But, I quickly ran into a problem. When I nested an element with a rounded corner inside of a rounded container it looked off somehow:

Awkward Rounded Corners One rounded rectangle nested inside another. They both have the same border radius but this leaves an awkward gap between the rectangle’s corners.
When you use the same radius for both elements, the space between elements increase awkwardly in the corners.
Fixed Rounded Corners One rounded rectangle nested inside another. The inner rectangle has a smaller border radius which makes it nest nicely in the larger rectangle.
I’d prefer the corners to nest nicely like this.

This threw me off at first. I was using the same value for both corners. Why didn’t they match up?

A Rounded rectangle with a circle covering its corner

To fix this, I had to take a step back and think through how CSS border-radius actually works. It can be helpful to imagine each corner holding a little circle. What border-radius is actually doing is setting the radius of these tiny circles.

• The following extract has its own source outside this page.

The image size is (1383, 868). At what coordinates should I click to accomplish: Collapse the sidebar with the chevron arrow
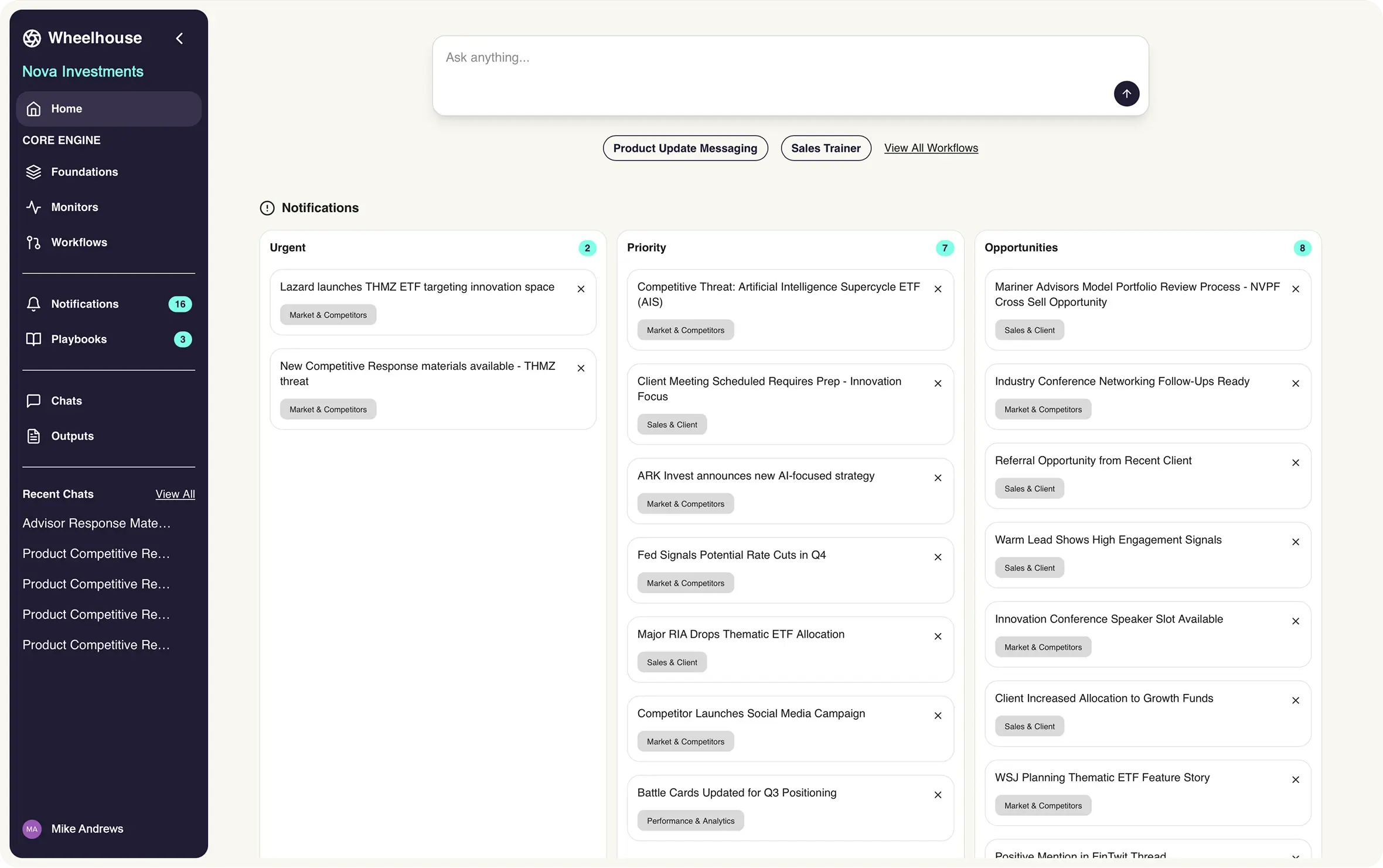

I’m not Cloud Four’s resident circle expert, but thinking about rounded corners as circles helped me understand the math behind nesting rounded corners. To nest one circle inside of another, the inner circle needs a smaller radius than the outer circle.

A quarter of a circle nested inside the quarter of another circle. The inner circle's radius is labeled 30. The outer circle's radius is labeled 50, and the space between the circles is labeled 20.

The difference between the two circles’ radii is the gap between the outer circle and the inner circle. We can apply this same logic to determine the correct value for our rounded corners.

Here’s the equation to determine the inner element’s border-radius:

outerRadius - gap = innerRadius

You can play with the demo below to see how changing the outer border-radius, or the gap impacts the inner border-radius:

See the Pen Nested Radius Calculator by Paul Hebert (@phebert) on CodePen.

This can also be expressed as a CSS calc statement:

--outer-radius: 1em;
--padding: 0.5em;
--inner-radius: calc(var(--outer-radius) - var(--padding));
Code language: CSS (css)

I’m not sure what this means yet when it comes to managing border-radius tokens in design systems. Should we be storing multiple border-radius tokens (inner and outer)? Or does it make more sense to store one primary radius token, and dynamically calculate the rest using calc?

At the moment, I’m leaning towards using calc, but I’m still figuring out the best practices here. In the meantime, understanding this math will help me add a little bit more polish to interfaces with rounded corners.